Monday, July 10, 2017

Stories As Non-Violence

My Letter to the Editor/The Nation

In an article in The Nation, author Richard Kim suggests that people who wish to fight for equal rights for GLBT people (and others), we "weaponize" our stories. He uses the story of Jose Antonio Vargas to prove his point. But I think he missed the point. Here's his article.

Here is the letter I just submitted to The Nation in response (I'll let you know if it gets published):

One of the most difficult things to see when you're not looking for it is an act of non-violence. We think of it always as something showing in the face of violence, as an act against violence. But sometimes that act is in words. So I understand how Richard Kim missed the act of non-violence Jose Antonio Vargas committed when he wrote his June 22nd New York Times article coming out as an undocumented immigrant (http://www.nytimes.com/2011/06/26/magazine/my-life-as-an-undocumented-immigrant.html).

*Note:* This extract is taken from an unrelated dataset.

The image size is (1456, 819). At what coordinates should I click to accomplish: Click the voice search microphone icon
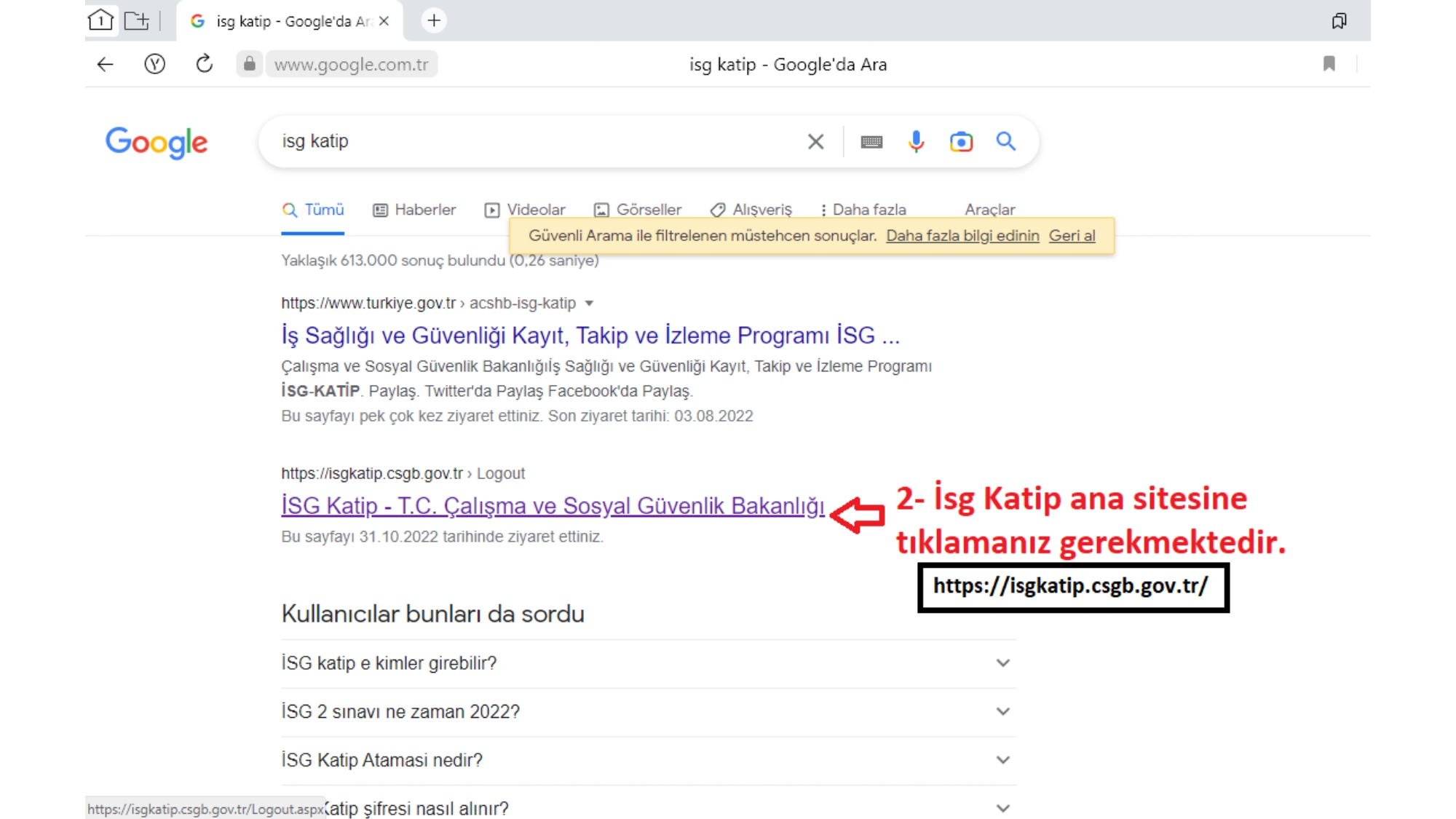point(916,141)
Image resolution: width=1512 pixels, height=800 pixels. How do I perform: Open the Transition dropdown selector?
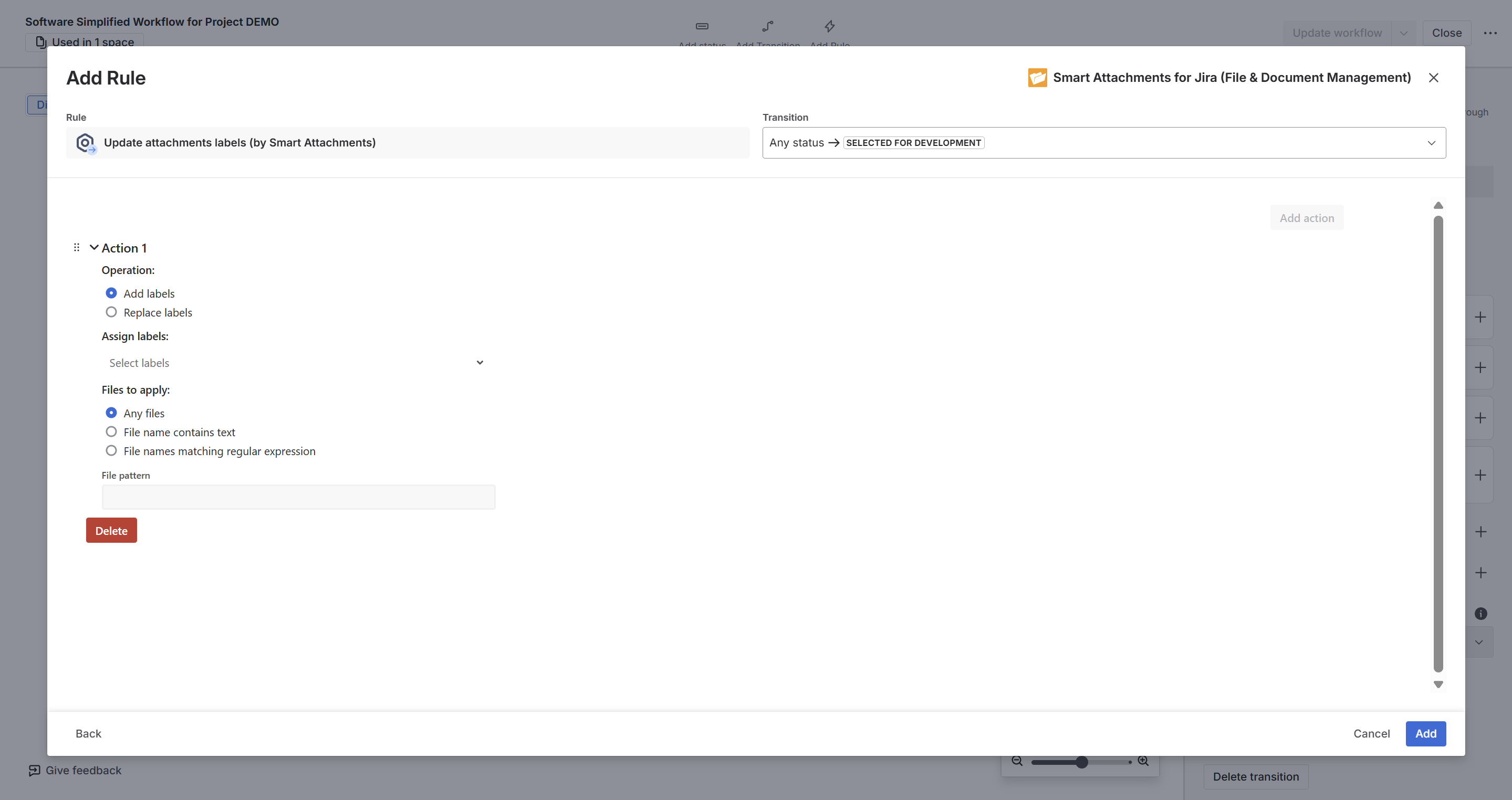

Kim shows his lack of understanding when he suggests that GLBT people and others tell their stories and say "Are you with us, or against us?" He suggests that New York organizers did the same and said through their stories "you’re either with me, or you’re with the haters—but you can’t have it both ways."

The power of Vargas's story isn't that it is a weapon, that it divides people into haters and supporters. Its power comes from his act of laying himself bare in front of the American people, making himself vulnerable to the very thing he was afraid of: deportation from a country and people he loves. He didn't do it so that he would get deported, but so that he could show the injustice of the system. This is exactly how non-violence worked in the Civil Rights movement of the 1940s, 1950s and 1960s. People put themselves in harms way at lunch counters and on freedom buses to expose the injustice of the oppression. Their actions invited compassion, and did not divide people into camps that they did not choose for themselves. Never does Vargas say or even imply that his readers either be with him or against him. He says "Here's my neck. Cut it if you can. Now reflect on that."

I refuse to use my stories as weapons against neighbors and friends who are not sure how they are going to vote on the Minnesota marriage amendment in 2012. They deserve to have my compassion as they tell me they're not sure. But I'm going to tell them my stories, hopefully to lay bare the injustice. Not to impugn them but to fault the system we all inherited and want to make right.